An exhausted pigeon wearing a small makeshift backpack was intercepted just outside walls at the Danilo Pinheiro prison near the city of Sorocaba, said a spokesman for the Sao Paulo State Prison Affairs department. The representative spoke on condition of anonymity because he was not authorized to comment on the matter with the press.
Inside the cloth sack was a cell phone and a piece of paper with the name of the inmate who was waiting for the phone, the spokesman said. He declined to reveal the name of the inmate.
"The use of carrier pigeons to smuggle cell phones into prisons is becoming almost commonplace," he said. "Guards now keep a sharp eye on pigeons as well as on inmates."
In March, guards at the same prison spotted a pigeon resting on a wire with a small cloth bag tied to one leg.
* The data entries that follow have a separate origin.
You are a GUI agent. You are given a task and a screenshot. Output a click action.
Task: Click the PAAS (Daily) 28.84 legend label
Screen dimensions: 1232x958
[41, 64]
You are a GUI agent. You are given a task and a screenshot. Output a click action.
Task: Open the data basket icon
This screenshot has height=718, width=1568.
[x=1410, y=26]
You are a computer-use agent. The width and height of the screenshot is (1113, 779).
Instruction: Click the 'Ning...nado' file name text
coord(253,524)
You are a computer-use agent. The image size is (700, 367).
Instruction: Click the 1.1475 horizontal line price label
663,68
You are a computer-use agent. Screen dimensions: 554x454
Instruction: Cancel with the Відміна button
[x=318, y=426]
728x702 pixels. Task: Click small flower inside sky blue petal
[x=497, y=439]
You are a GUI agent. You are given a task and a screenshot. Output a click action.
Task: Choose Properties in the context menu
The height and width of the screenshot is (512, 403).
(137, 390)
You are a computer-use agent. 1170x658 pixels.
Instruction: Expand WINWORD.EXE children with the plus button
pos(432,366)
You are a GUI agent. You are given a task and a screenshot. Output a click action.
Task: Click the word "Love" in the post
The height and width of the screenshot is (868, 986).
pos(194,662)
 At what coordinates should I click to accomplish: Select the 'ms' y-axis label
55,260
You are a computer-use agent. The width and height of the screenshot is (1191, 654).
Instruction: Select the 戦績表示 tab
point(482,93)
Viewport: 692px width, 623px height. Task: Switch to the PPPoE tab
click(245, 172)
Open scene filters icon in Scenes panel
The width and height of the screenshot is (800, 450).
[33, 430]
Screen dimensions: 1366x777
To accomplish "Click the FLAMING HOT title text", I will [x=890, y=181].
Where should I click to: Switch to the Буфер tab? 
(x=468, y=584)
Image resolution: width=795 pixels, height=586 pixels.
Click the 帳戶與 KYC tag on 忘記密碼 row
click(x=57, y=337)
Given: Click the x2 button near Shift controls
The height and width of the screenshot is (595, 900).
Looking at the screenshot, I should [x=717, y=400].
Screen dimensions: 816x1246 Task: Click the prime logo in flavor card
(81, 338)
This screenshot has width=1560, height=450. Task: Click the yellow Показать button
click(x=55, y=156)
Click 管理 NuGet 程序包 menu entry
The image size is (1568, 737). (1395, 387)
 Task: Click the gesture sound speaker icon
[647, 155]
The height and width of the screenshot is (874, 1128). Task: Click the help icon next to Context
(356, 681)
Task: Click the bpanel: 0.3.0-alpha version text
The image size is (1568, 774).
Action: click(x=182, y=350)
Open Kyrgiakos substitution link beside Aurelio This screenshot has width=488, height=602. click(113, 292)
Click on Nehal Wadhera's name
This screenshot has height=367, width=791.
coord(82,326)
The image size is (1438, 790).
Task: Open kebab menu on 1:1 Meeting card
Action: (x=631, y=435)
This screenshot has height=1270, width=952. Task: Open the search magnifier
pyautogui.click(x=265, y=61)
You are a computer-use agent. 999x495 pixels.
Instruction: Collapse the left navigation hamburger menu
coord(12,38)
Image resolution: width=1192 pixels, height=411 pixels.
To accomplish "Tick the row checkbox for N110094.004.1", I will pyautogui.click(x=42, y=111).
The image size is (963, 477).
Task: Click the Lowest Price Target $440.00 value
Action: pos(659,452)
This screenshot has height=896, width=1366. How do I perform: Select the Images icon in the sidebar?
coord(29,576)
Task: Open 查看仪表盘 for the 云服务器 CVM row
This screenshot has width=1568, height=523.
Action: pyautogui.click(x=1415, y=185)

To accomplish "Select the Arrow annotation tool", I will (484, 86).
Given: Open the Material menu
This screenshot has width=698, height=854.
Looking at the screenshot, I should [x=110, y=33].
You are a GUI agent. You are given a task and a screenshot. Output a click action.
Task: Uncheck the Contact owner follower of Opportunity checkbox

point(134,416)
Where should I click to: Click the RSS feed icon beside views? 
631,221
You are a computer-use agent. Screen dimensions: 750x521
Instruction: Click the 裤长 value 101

They lured the bird down with food and discovered components of a small cell phone in the bag.
In May, police foiled a plot to smuggle cell phones into a maximum-security lockup using a remote-control model helicopter at another Brazilan prison.
Imprisoned Brazilian gangsters use cell phones to coordinate criminal activity outside and inside an overcrowded prison system where torture, killings and gang violence are routine.
In 2006, Sao Paulo's notorious First Capital Command gang - whose leaders are based in prison - used cell phones to launch a wave of assaults on police, banks and buses that left more than 200 people dead.

Story From: AP Wire Service


----------



## Harley387 (May 1, 2002)

Time for a new weapon in the arsenal.


----------



## justanotherparatrooper (Aug 27, 2006)

It was a stool pigeon


----------



## Ilyas (Jan 22, 2007)

amazing...Criminals r always one step ahead


----------